> [Task item]: Using the data below, output the first line and every line after it up to and including the line containing "You are a computer-use agent. Viewport: 1386px", exactly as written and with nothing added.

[Saved data entries]
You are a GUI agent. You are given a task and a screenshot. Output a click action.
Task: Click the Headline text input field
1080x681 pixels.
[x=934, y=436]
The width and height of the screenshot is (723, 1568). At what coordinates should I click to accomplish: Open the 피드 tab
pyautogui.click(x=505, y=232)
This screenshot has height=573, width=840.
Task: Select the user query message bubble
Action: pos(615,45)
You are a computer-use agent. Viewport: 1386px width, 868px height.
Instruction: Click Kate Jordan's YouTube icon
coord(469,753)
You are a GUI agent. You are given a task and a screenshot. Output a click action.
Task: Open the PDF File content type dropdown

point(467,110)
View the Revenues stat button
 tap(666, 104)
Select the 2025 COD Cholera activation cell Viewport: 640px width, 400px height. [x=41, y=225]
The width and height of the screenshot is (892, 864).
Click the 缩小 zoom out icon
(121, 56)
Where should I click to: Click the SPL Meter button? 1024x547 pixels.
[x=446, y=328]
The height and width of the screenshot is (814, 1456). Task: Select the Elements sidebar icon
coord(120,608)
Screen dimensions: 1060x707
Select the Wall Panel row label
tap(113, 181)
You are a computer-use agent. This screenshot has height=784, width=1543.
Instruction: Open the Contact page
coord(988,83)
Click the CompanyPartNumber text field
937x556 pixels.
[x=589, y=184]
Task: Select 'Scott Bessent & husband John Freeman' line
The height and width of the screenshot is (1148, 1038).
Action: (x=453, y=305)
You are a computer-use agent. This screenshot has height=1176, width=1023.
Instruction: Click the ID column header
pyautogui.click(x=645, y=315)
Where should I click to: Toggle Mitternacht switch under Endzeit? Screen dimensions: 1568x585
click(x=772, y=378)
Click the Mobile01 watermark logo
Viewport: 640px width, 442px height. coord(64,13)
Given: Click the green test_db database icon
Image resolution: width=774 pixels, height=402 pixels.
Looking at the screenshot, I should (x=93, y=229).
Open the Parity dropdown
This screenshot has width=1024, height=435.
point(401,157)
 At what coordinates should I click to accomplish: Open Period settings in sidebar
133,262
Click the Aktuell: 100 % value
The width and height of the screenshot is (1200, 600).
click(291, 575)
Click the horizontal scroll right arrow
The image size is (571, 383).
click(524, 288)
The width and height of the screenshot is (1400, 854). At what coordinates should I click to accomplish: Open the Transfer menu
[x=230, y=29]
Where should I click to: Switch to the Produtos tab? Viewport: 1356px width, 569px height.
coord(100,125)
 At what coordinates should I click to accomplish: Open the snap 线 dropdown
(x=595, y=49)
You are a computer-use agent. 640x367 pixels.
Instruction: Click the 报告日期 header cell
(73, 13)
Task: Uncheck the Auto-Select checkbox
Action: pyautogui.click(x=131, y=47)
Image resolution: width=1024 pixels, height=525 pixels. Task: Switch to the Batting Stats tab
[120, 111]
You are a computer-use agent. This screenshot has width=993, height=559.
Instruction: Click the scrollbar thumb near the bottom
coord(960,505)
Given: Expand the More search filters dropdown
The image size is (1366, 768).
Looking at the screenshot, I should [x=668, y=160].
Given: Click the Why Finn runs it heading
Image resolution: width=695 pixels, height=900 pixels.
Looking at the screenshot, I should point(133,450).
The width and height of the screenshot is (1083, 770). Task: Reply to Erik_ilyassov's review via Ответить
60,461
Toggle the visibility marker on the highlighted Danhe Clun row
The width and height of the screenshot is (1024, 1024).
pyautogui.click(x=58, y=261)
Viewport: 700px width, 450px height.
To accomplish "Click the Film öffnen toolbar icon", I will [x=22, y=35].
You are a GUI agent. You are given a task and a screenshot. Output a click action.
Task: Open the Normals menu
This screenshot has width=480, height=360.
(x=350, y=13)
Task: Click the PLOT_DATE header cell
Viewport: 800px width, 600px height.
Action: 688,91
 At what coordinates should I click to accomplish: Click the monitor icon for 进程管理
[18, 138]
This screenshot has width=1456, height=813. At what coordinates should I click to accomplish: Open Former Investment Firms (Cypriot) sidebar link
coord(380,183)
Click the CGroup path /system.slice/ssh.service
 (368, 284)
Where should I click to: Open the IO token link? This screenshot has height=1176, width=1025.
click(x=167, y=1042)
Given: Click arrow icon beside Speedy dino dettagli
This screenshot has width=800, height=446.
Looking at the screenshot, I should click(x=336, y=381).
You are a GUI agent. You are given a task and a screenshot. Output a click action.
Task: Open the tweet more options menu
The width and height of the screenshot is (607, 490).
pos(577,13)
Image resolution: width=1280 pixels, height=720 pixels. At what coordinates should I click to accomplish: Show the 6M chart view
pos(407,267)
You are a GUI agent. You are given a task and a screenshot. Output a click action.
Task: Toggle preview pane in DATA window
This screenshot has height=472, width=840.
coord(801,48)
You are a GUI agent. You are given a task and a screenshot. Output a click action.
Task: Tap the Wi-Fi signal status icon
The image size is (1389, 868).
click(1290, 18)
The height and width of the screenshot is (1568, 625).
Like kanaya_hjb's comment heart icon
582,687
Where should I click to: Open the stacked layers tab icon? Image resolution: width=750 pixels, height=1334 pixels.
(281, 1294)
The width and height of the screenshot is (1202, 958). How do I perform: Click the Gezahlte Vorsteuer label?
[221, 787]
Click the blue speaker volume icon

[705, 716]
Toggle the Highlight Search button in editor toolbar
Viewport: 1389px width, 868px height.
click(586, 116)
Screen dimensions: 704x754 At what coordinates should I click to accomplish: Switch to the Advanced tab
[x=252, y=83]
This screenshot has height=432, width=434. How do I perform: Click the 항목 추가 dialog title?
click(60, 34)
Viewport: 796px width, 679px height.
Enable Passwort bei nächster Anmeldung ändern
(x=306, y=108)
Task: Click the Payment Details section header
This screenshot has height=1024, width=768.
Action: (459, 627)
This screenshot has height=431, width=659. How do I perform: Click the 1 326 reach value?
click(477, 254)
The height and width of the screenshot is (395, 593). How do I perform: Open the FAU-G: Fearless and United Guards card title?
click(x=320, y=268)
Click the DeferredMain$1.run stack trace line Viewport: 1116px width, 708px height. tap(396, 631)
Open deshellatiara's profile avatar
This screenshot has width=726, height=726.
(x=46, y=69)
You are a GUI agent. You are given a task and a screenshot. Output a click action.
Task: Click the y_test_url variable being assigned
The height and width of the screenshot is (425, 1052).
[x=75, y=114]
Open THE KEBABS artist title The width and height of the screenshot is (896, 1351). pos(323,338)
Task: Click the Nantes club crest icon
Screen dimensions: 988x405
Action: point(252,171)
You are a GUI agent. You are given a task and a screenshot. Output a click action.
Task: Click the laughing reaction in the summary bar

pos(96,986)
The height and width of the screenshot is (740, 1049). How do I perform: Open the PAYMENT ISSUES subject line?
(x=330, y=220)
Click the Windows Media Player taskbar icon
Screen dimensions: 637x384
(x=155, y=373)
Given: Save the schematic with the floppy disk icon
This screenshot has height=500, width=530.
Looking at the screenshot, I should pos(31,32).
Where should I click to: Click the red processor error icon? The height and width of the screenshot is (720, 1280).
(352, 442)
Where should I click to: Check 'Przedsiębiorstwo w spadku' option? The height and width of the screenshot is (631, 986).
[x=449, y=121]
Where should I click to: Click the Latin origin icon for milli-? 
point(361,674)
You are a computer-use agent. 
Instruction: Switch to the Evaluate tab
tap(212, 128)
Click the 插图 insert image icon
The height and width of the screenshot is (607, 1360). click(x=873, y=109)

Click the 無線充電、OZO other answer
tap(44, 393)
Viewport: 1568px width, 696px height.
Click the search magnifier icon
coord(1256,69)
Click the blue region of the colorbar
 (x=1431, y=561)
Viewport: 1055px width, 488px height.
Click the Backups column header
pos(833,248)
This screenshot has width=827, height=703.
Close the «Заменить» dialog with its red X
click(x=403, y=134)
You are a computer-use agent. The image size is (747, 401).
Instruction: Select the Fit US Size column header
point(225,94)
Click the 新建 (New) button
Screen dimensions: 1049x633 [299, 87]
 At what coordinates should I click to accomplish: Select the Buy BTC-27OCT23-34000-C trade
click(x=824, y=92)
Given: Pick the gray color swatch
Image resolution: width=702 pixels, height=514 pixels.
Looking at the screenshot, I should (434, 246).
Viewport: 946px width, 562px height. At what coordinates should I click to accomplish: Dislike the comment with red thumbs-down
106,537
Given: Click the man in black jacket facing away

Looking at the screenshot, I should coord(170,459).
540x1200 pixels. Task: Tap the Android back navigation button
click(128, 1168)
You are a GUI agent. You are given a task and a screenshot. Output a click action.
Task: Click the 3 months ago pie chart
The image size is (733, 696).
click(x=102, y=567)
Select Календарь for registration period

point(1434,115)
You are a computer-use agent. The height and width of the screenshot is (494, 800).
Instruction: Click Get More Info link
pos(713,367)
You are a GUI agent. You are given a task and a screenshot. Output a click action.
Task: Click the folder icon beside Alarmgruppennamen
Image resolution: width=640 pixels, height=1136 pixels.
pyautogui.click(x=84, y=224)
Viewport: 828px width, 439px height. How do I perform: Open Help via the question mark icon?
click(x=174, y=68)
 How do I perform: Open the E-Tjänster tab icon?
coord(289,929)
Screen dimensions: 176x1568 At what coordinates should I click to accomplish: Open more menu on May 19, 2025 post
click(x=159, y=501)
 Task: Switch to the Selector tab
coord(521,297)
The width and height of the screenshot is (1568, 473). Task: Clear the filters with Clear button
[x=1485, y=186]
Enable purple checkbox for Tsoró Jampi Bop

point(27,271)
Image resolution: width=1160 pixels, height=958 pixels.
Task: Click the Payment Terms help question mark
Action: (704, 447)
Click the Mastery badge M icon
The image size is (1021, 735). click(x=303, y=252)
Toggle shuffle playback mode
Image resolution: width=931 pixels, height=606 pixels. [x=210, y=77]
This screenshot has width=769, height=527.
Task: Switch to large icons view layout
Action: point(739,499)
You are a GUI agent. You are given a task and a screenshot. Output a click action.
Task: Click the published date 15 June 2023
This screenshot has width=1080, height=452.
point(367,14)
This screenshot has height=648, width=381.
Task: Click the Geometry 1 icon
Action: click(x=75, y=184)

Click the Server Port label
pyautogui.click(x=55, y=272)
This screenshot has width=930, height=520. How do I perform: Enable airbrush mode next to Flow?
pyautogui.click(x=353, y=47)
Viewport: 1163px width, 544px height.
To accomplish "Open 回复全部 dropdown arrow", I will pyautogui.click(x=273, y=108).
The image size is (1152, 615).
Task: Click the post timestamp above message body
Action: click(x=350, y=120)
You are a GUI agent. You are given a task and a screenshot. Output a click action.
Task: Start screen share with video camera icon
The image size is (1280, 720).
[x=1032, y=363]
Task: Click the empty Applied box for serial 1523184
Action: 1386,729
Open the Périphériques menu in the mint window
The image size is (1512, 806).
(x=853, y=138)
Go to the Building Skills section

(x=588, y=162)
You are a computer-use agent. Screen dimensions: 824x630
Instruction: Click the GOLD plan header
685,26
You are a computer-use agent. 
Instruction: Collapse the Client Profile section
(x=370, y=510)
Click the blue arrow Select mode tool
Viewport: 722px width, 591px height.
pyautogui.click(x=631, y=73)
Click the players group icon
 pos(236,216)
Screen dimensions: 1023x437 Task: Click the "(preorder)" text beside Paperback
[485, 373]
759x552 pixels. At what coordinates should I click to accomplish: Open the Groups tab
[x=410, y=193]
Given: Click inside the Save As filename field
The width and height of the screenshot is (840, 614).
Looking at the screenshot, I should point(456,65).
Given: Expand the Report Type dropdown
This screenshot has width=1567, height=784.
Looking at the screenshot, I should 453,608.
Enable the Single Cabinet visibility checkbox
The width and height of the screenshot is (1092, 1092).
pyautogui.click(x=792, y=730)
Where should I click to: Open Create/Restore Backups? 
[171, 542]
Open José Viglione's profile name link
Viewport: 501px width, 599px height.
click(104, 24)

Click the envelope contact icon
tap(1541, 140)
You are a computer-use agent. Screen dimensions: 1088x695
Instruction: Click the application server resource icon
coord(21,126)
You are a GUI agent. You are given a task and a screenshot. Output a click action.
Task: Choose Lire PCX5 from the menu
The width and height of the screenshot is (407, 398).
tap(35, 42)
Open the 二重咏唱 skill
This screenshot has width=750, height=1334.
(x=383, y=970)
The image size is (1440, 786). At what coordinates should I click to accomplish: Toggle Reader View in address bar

> [Answer space]:
You are a GUI agent. You are given a task and a screenshot. Output a click action.
Task: Click the Headline text input field
1080x681 pixels.
[x=934, y=436]
The width and height of the screenshot is (723, 1568). At what coordinates should I click to accomplish: Open the 피드 tab
pyautogui.click(x=505, y=232)
This screenshot has height=573, width=840.
Task: Select the user query message bubble
Action: pos(615,45)
You are a computer-use agent. Viewport: 1386px width, 868px height.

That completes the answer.